-- Begin Record list --
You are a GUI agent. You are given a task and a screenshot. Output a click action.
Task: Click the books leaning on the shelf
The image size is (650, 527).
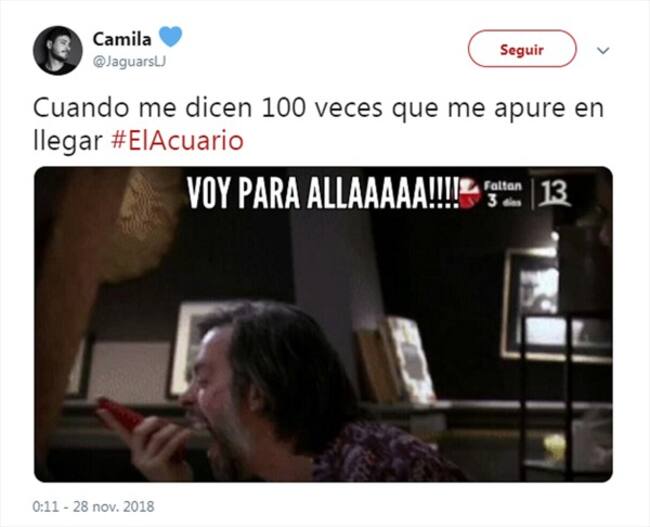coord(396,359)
-- End Record list --
-- Begin Record list --
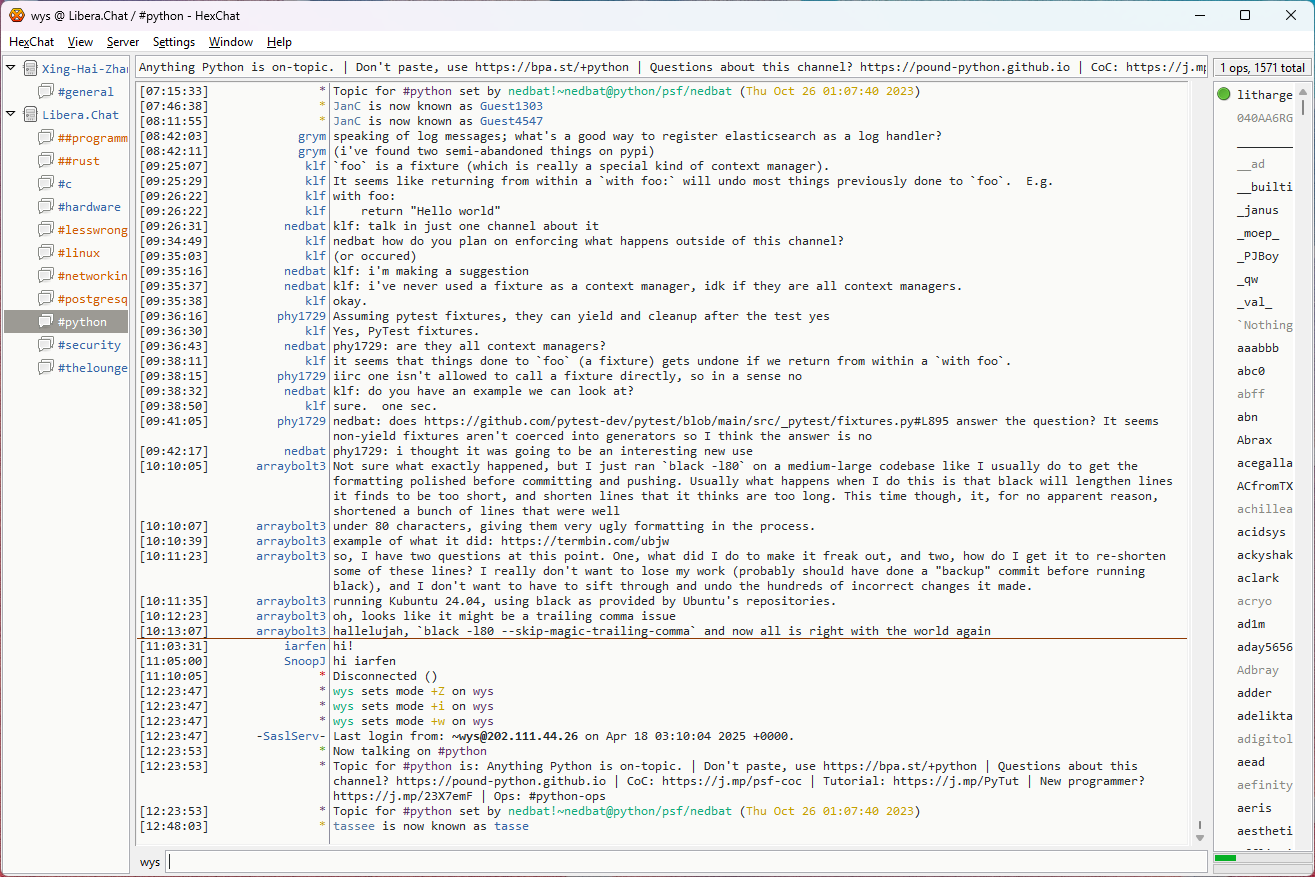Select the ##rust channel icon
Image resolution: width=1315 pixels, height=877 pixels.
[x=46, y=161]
-- End Record list --
What is asked:
Rescale the records from the line with "You are a GUI" up to and including the line with "coord(396,359)", reproducing every line, requests included. Multiply each coordinate in the answers by 1.7 and round it to a whole number, with halves rounded up, while leaving all other numbers unchanged and the pictures out.

Problem solution:
You are a GUI agent. You are given a task and a screenshot. Output a click action.
Task: Click the books leaning on the shelf
The image size is (650, 527).
coord(673,610)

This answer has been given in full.